Emergency management professionals encourage those in areas affected by fire to follow a few basic clean-up procedures. The following helpful tips come from the FEMA website

– Wash and scrub all exterior surfaces, including walls, walks, drives, decks, window and deck screens.

– Wash and disinfect all interior walls and hard surfaces with mild soap or other appropriate cleaning solutions or products and rinse thoroughly. Don’t forget inside cabinets, drawers and closets.

– Launder or dry-clean all clothing. It might take repeated washings to totally eliminate the smell.

– Wash, dust or otherwise clean all household items, including knick-knacks.

– Disinfect and deodorize all carpets, window coverings, upholstered furniture and mattresses with steam or other appropriate equipment.

– Upholstery, fabric window treatments, etc. can be spray-treated with deodorizing products available at most supermarkets, but do not use odor-masking sprays.

– Have heating, ventilating and air-conditioning units and all ductwork professionally cleaned to remove soot, ash and smoke residue. Change filters when you first return to the premises and at least once a month for the first year.

– If aerial fire retardant or firefighting foam residue is present on the house and/or automobiles, use a mild detergent and brushes to scrub and dilute the dried residue and flush it from the surfaces; rinse with clean water. A follow-up with pressure washing may be beneficial but will not replace scrubbing to remove the residue.

– Ash and soot on the ground and vegetation in the vicinity will continue to generate smoke odors and airborne particles when disturbed by air movement. Until the ash and soot are diluted and absorbed by the environment, indoor mechanical air filtration may help minimize the uncomfortable and potentially health-threatening impact of these pollutants.

Depending upon how strong the smoke odors are, one or more of the following methods of cleaning from may be helpful.

– Vinegar: White vinegar cuts through odors naturally. Try wiping down furniture, washable walls, floors, etc. with white vinegar. Also, try placing several bowls of vinegar around the room with the smoke damage, leaving them there for several days. If you can’t stand the smell of vinegar either, try mixing a bit of lavender oil into the bowls to help cut the odor of the vinegar.

– Baking Soda: Baking soda is another natural odor-absorber. Try sprinkling liberal amounts of baking soda over furniture and floors. Leave a few bowls of baking soda around the room for several days to help absorb the odors.
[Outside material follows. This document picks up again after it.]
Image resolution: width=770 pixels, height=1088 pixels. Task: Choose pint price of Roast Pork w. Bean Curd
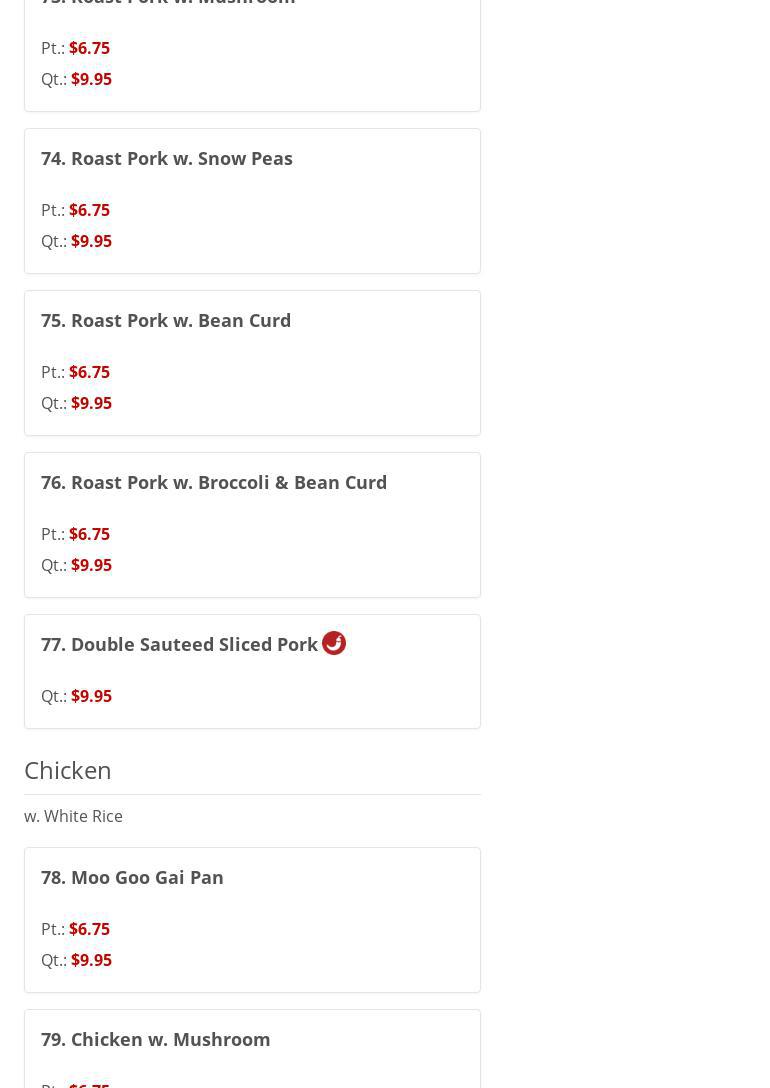[89, 372]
– Febreeze: A popular odor-reducing product sold in many stores, Febreeze uses a chemical compound called cyclodextrin, a sugar-like substance that absorbs odors. Spraying the area down may help to reduce the smoke odor.

– Activated Charcoal: This product, often used as a detoxifying agent, is also a natural odor absorbent. Placing bowls of activated charcoal (powdered form) around the room may help to absorb the smoke odors.

– Fresh Air: In the warmer weather, leave windows and doors open as much as possible. Fresh air will eventually dissipate the smell of smoke.

– Ozone Generators: There are products on the market known as ozone generators which may help in reducing or even eliminating smoke odor. Remember, though, that these expensive products, while effective, will not eliminate the odor completely if it has permeated the carpets, draperies, furnishings, and other materials.

Harris said getting the smoke smell out of clothing can be difficult, also. A suggestion is to try a cup of vinegar in the wash cycle, along with usual detergent. She cautioned, though, that one wash may not remove the smoke odor. If the odor is still present, wash again using the same process.

“If you dry them in a dryer when they smell like smoke, you may set the odor in the clothing,” she said.